Das war Charles Lomax zuviel. Bisher hatte er steif dagestanden und nichts begriffen. Unwillkürlich dachte er an das Blut in seinem Kaffeebecher. Er wußte selbst nicht, wie er darauf kam, aber dieser Vorfall hier war ebenso rätsel- und grauenhaft wie der erste.
Deshalb die gedankliche Verbindung.
Er sprang plötzlich vor, lief an den beiden wie erstarrt dastehenden Schauspielerinnen vorbei und grub seine Finger in Clint Gördens Schultern.
»Laß sie los!« schrie er. »Nein!« Görden hörte nicht.
Da schlug der Regisseur zu.

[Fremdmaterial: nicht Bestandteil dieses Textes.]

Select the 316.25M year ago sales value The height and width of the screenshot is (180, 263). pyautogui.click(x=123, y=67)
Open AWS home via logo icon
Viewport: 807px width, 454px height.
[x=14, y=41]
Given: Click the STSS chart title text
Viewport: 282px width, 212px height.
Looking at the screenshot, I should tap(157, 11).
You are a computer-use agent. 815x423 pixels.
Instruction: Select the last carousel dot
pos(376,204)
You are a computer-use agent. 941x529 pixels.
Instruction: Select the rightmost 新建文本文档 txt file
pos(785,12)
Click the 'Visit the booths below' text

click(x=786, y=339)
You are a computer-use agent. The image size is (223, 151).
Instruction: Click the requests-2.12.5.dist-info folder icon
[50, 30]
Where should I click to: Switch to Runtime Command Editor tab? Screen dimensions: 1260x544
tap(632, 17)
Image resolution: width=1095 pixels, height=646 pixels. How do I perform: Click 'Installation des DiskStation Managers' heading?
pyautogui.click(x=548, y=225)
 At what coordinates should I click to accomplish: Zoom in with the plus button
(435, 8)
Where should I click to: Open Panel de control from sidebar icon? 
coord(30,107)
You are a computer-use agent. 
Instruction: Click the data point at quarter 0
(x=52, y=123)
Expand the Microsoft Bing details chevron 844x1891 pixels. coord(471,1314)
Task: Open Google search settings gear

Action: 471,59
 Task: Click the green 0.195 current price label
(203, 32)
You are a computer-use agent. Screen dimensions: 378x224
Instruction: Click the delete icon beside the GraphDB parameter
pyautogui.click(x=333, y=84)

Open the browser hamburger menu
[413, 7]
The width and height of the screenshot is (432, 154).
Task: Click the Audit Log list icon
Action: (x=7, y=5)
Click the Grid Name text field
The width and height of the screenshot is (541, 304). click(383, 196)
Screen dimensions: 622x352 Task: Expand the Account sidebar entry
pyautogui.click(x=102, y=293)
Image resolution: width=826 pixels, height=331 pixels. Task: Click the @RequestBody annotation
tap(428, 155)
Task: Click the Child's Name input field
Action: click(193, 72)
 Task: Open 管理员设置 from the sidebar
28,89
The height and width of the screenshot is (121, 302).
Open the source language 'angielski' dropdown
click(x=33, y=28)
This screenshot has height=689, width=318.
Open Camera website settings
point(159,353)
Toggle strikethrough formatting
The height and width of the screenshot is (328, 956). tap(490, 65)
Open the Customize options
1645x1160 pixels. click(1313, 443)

Er klatschte dem Mann die flache Hand ins Gesicht.
Görden zuckte zusammen, sein Kopf flog nach rechts, er löste tatsächlich den Würgegriff, ging zwei Schritte zur Seite, blieb stehen und streckte beide Arme aus, wobei er zusätzlich noch die Finger spreizte.
»Ihr habt was gegen mich. Ihr wollt mir alle an den Kragen. Ihr wollt mich töten!«
Er brüllte so laut, daß seine Stimme im Zuschauerraum ihr schauriges Echo fand.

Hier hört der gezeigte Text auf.